Initializes the HFDatasetBuilder.

Parameters:
  • dataset_name – Name of the dataset on Hugging Face Hub.

  • tokenizer – The tokenizer instance.

  • is_built_on_rank – Callable to determine if data should be built on the current rank.

  • process_example_fn – Function conforming to ProcessExampleFn protocol.

  • dataset_dict – Optional pre-loaded DatasetDict.

  • dataset_subset – Optional dataset subset name.

  • dataset_root – Optional root directory for data; defaults based on dataset_name.

  • split – Optional specific split to load.

  • seq_length – Sequence length for processing.

  • seed – Random seed.

  • memmap_workers – Number of workers for memmapping.

  • max_train_samples – Optional maximum number of training samples.

  • packed_sequence_specs – Optional PackedSequenceSpecs for packed sequence datasets.

  • download_mode – Download mode for load_dataset.

  • val_proportion – Proportion for validation split.

  • split_val_from_train – Whether to split validation from train set.

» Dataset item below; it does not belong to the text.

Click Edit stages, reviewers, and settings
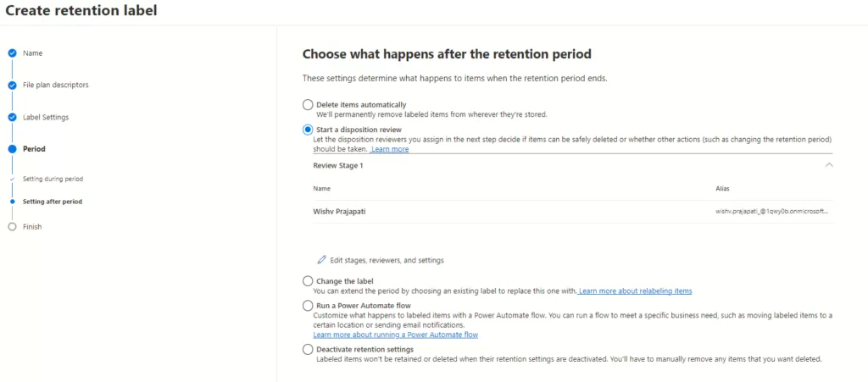The width and height of the screenshot is (868, 382). tap(387, 260)
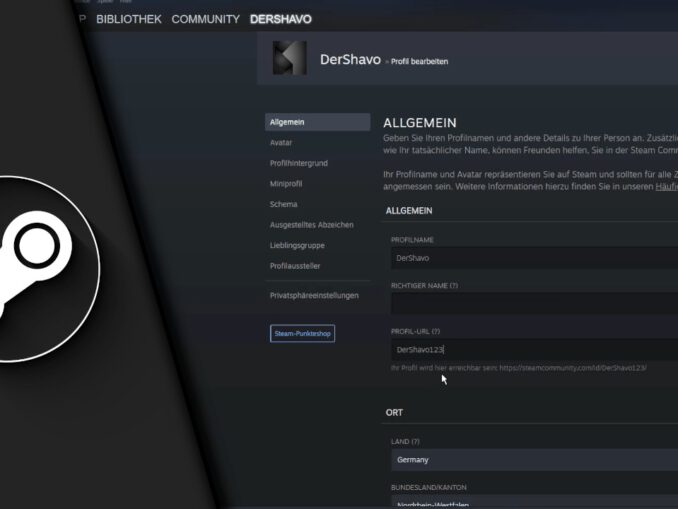The height and width of the screenshot is (509, 678).
Task: Choose Lieblingsgruppe in the sidebar
Action: coord(297,245)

  • rewrite – Whether to rewrite existing processed files.

  • delete_raw – Whether to delete raw downloaded files.

  • hf_kwargs – Additional kwargs for load_dataset.

  • dataset_kwargs – Additional kwargs for the underlying dataset constructor.

  • hf_filter_lambda – Optional function to filter the dataset.

  • hf_filter_lambda_kwargs – Optional kwargs for the filter function.

  • do_validation – Whether to build the validation set.

  • do_test – Whether to build the test set.

prepare_data() None#

Loads/downloads the dataset, filters it, preprocesses/splits it, and prepares memmaps.

_load_dataset() datasets.DatasetDict#

Load the dataset from Hugging Face or use the provided dataset.